In theory, target-date funds are a simple solution to retirement planning. In reality, they aren’t all they are made out to be.
Because target-date funds are set on a pre-determined road map, they don’t respond appropriately to changes in the economic environment. Target-date funds vary dramatically in their glide paths, so two funds with the same retirement date may have very different levels of risk. And because target-date funds are designed to fit everyone, they end up fitting no one…a one-size-fits-all fund can’t accommodate an individual investor’s unique needs.
A recent paper from Research Affiliates, “The Glidepath Illusion”, takes target-date funds and turns them on their head – literally.
Research Affiliates poured over 141 years of stock and bond market data going back to 1871. They ran a simulation that assumed an investor put away $1,000 a year (adjusted for inflation) in a fund that started out with an allocation of 80% stocks and 20% bonds. Over the course of 41 years, the fund shifted to a more conservative mix of 80% bonds and 20% stocks. The resulting portfolio would have been around $124,460.
Then they took the traditional glide path and turned it upside down.

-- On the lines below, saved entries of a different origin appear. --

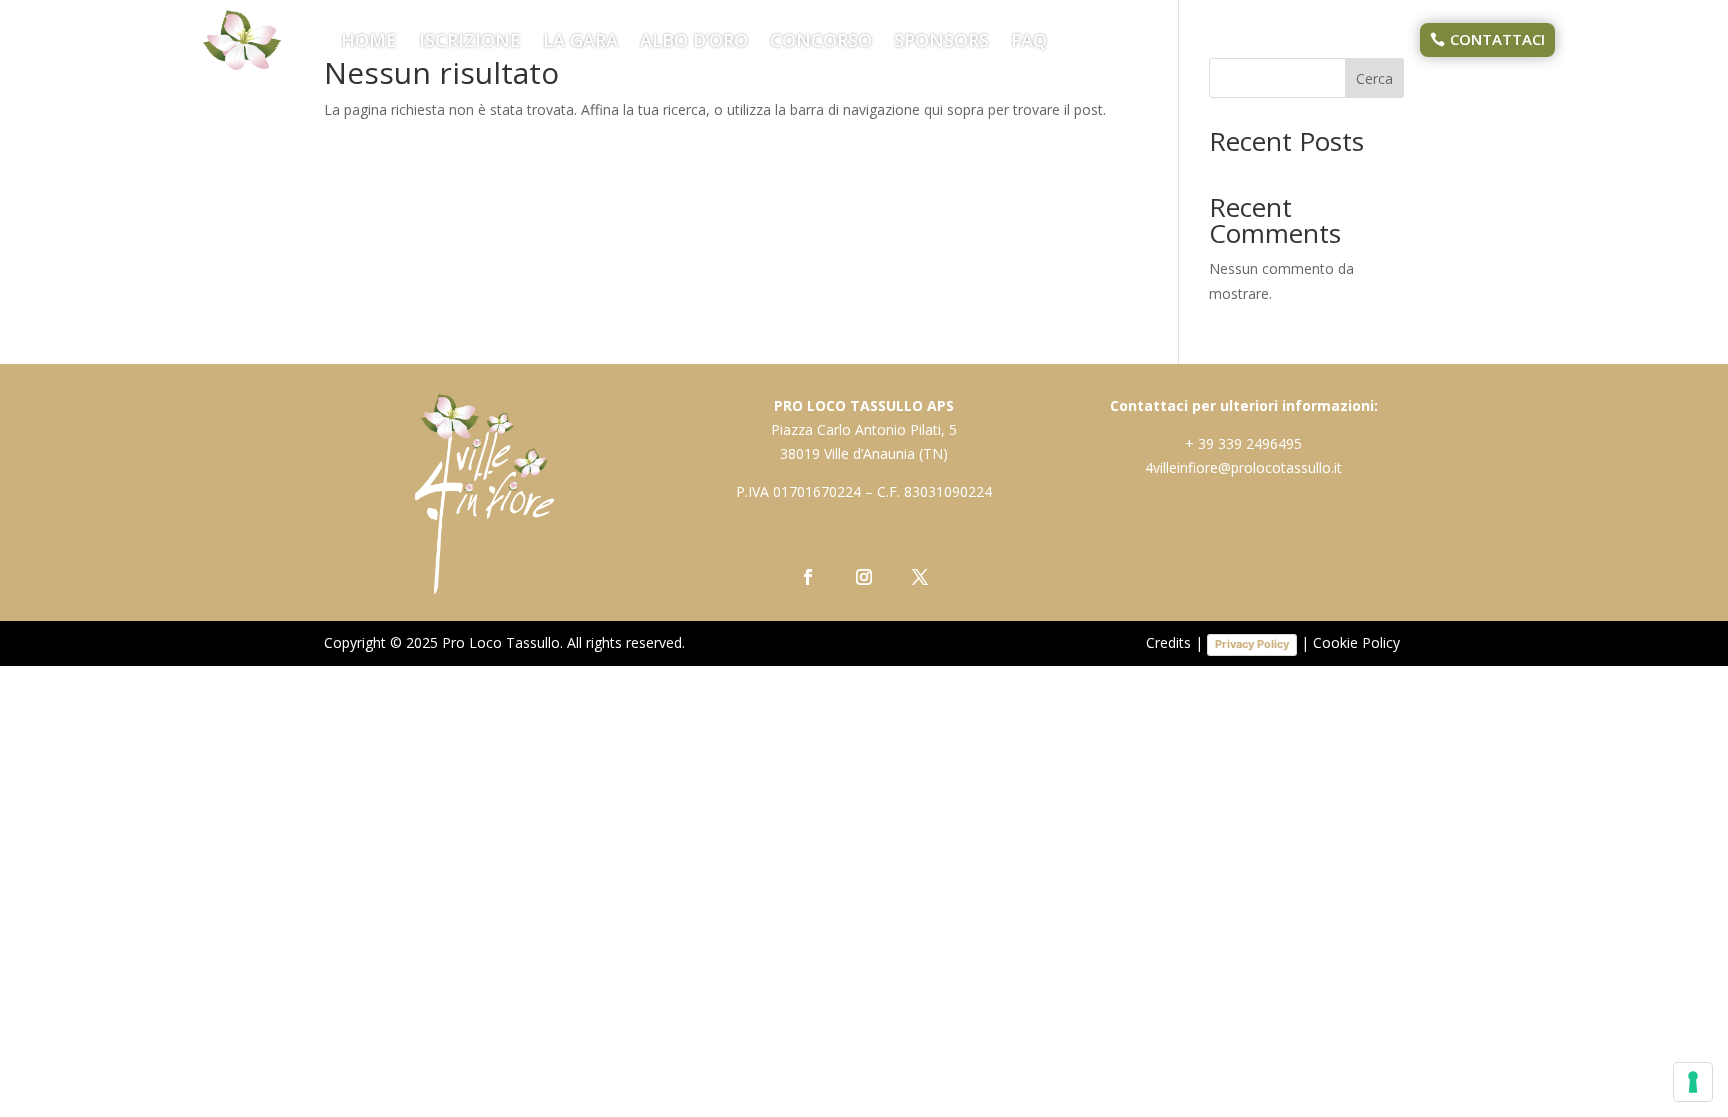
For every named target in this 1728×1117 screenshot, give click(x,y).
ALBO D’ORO (694, 42)
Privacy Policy (1252, 644)
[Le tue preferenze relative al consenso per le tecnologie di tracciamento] (1693, 1082)
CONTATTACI (1497, 39)
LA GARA (580, 42)
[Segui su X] (920, 577)
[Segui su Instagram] (864, 577)
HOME (369, 42)
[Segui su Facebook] (808, 577)
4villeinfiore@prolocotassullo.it (1243, 467)
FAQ (1029, 42)
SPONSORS (941, 42)
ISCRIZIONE (470, 42)
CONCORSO (821, 42)
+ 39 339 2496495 (1243, 443)
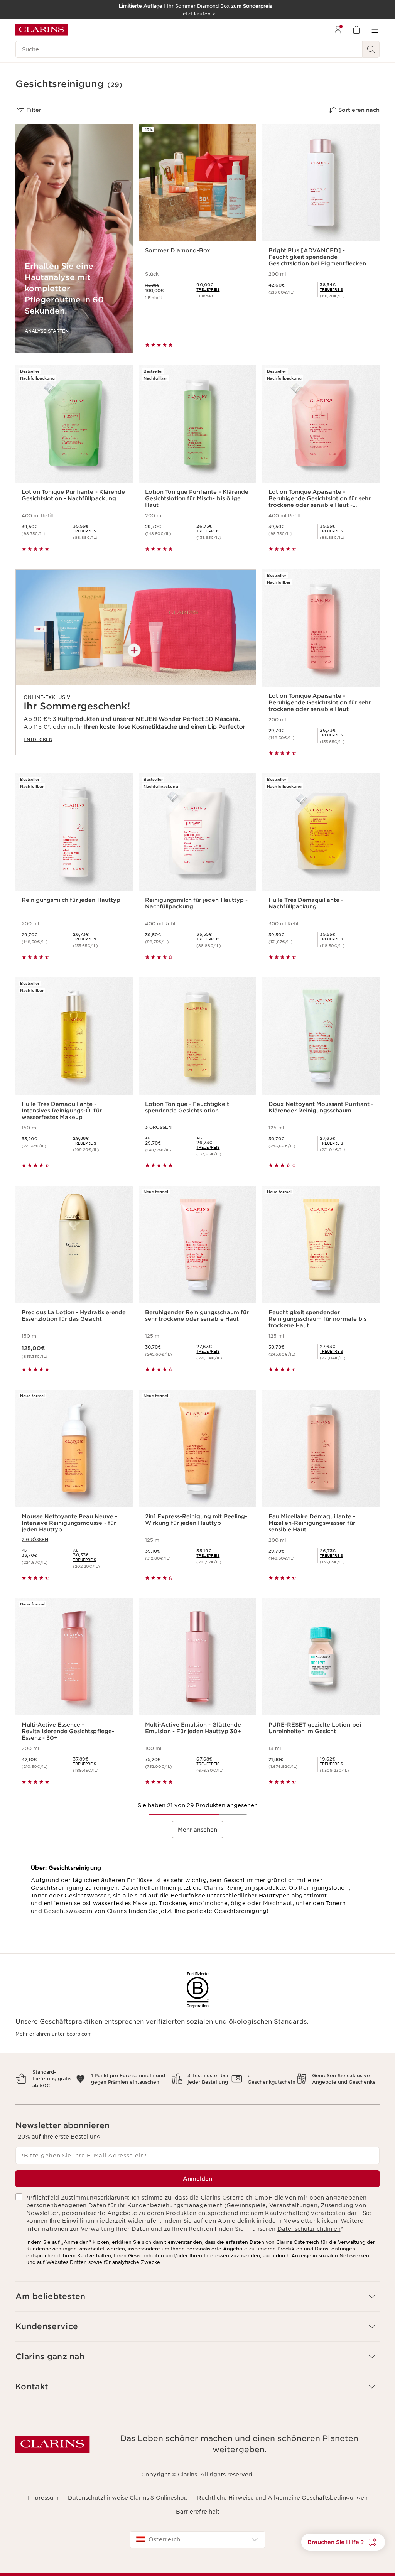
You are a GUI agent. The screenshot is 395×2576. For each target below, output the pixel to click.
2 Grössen (35, 1539)
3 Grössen (158, 1127)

They assumed that an investor started out with a conservative allocation of 80% bonds and 20% stocks, and ended up with a riskier mix of 20% bonds and 80% stocks at retirement. That investor would have ended up with a portfolio of $152,060.
In other words, the traditional glide path didn’t serve investors as well as a counterintuitive glide path.
Target-date funds are supposed to be a simple, set-it-and-forget-it approach to retirement. For that reason, they are the default option for many 401k plans. But, as “The Glidepath Illusion” concluded, “the basic premise upon which these billions are invested is flawed”.